Quantitative and Qualitative Disclosures about Market Risk
Interest Rate Risk
NextNav had cash and cash equivalents of $1.6 million as of September 30, 2021. NextNav holds its cash and cash equivalent for working capital purposes. NextNav’s cash and cash equivalents are held in cash deposits and money market funds. Due to the short-term nature of these instruments, NextNav believes that it does not have any material exposure to changes in the fair value of its cash and cash equivalents due to changes in interest rates. Declines in interest rates, however, would reduce NextNav’s future interest income. The effect of a hypothetical 10% change in interest rates would not have a material impact on NextNav’s financial statements.
Our borrowings under the senior secured loan facility interest contains loan options of either a reference rate loan with an interest rate floor of 6% or a LIBOR rate loan with an interest rate floor of 5%. As a result, we are subject to interest rate risk, and our interest obligation on outstanding borrowings will fluctuate based on these options. As of September 30, 2021, our exposure to interest rate risk was not material. Subsequent to the quarter end, we repaid the amounts outstanding under our senior secured loan facility in full.
Concentration of Credit Risk
NextNav deposits its cash with financial institutions, and, at times, such balances may exceed federally insured limits. Management believes the financial institutions that hold NextNav’s cash and cash equivalents are financially sound and, accordingly, minimal credit risk exists with respect to cash and cash equivalents.
Effects of Inflation
While inflation may impact our revenues and cost of services, we believe the effects of inflation, if any, on our results of operations and financial condition have not been significant.

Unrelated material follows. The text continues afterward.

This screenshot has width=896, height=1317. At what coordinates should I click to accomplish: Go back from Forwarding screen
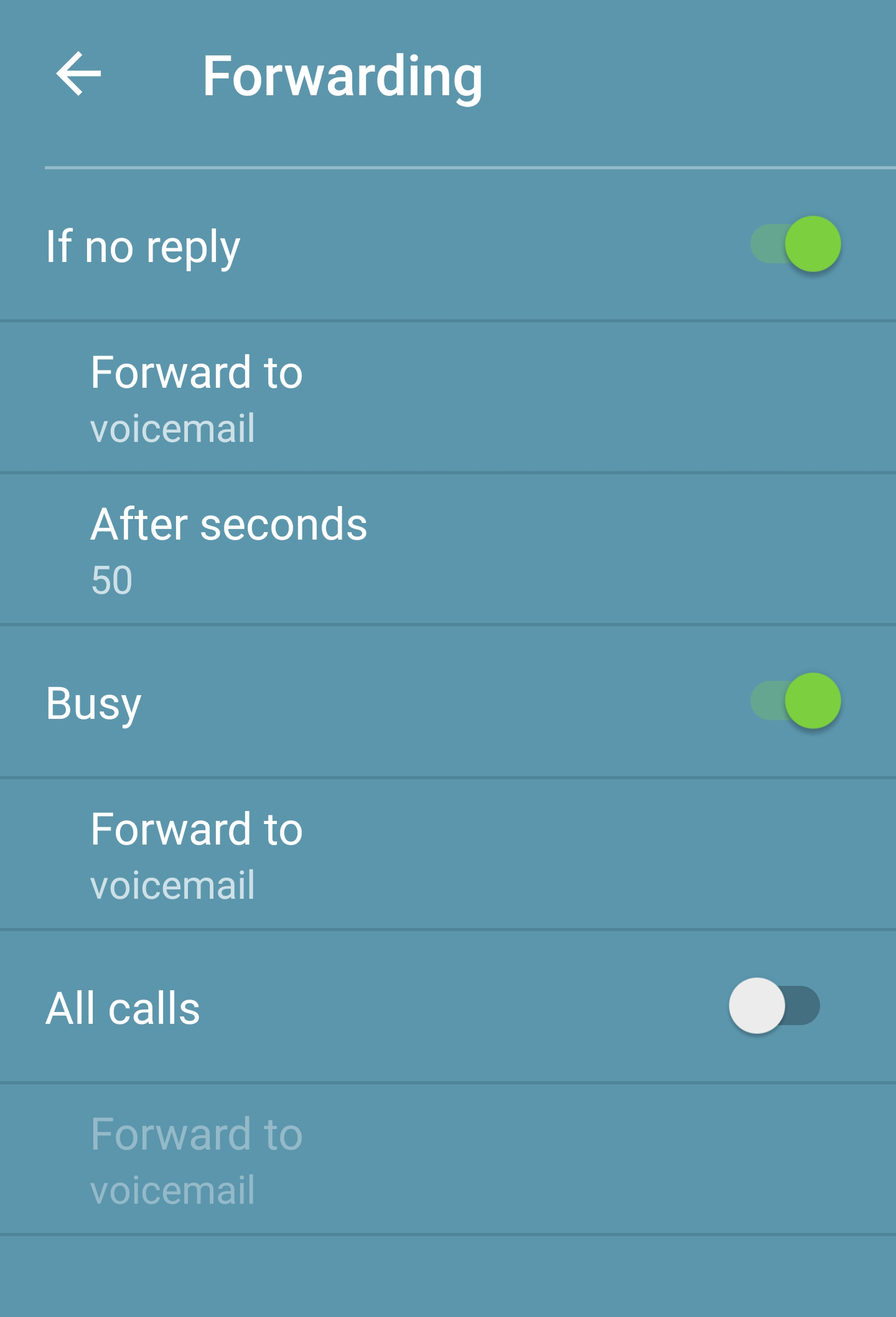[x=78, y=75]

However, there can be no assurance that our results of operations and financial condition will not be materially impacted by inflation in the future.
Emerging Growth Company Status
Section 102(b)(1) of the JOBS Act exempts emerging growth companies from being required to comply with new or revised financial accounting standards until private companies are required to comply with the new or revised financial accounting standards. The JOBS Act provides that a company can choose not to take advantage of the extended transition period and comply with the requirements that apply to non-emerging growth companies, and any such election to not take advantage of the extended transition period is irrevocable. Spartacus previously elected to avail itself of the extended transition period, and following the consummation of the Business Combination, NextNav Inc. will be an emerging growth company (for the period described in the immediately succeeding paragraph) and will take advantage of the benefits of the extended transition period emerging growth company status permits. During the extended transition period, it may be difficult or impossible to compare NextNav Inc.’s financial results with the financial results of another public company that complies with public company effective dates for accounting standard updates because of the potential differences in accounting standards used.

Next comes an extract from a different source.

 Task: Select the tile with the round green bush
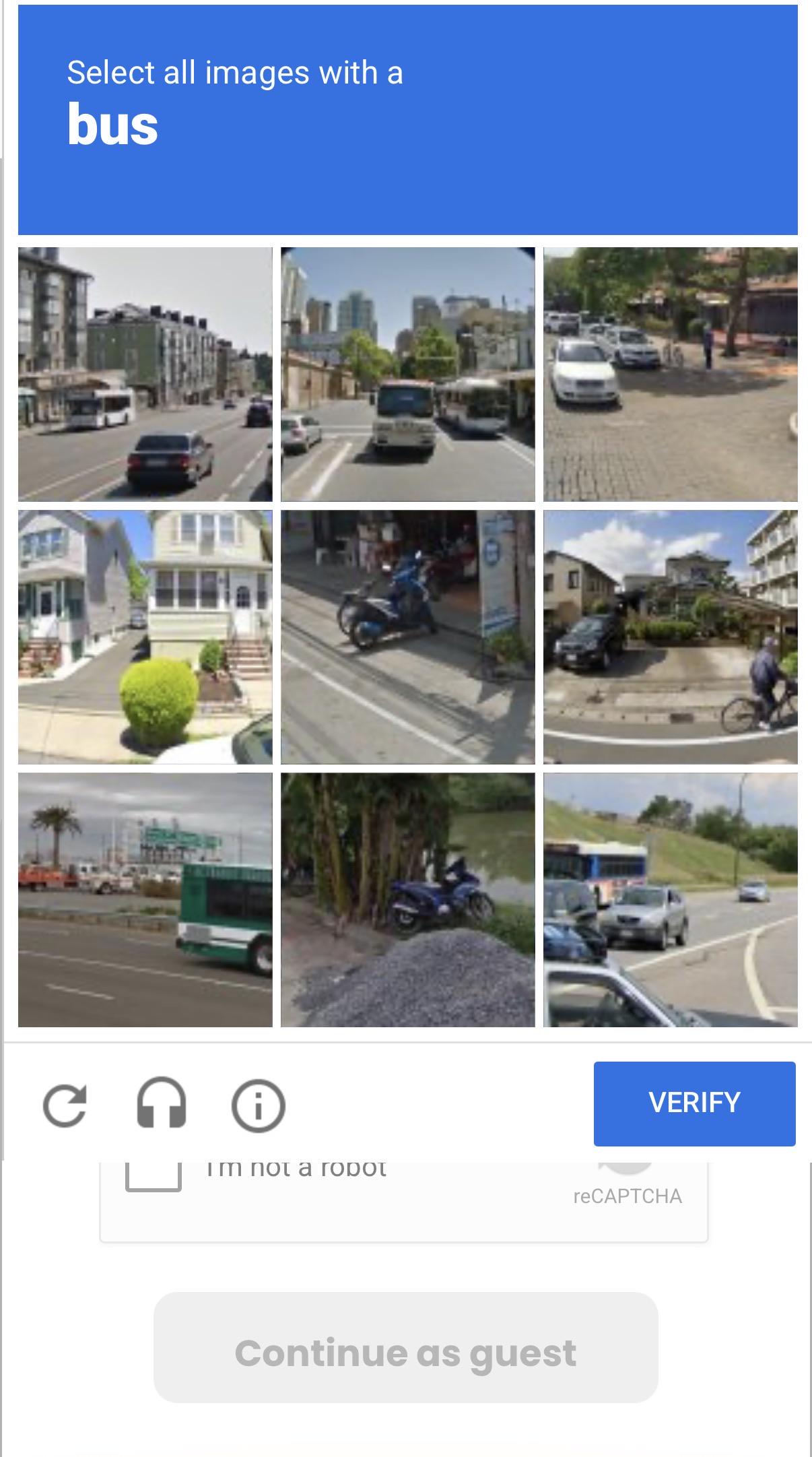click(x=145, y=637)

NextNav Inc. will remain an emerging growth company under the JOBS Act until the earliest of (a) December 31, 2025, (b) the last date of NextNav Inc.’s fiscal year in which it has total annual gross revenue of at least $1.07 billion, (c) the date on which NextNav Inc. is deemed to be a “large accelerated filer” under the rules of the SEC or (d) the date on which NextNav Inc. has issued more than $1.0 billion in non-convertible debt securities during the previous three years.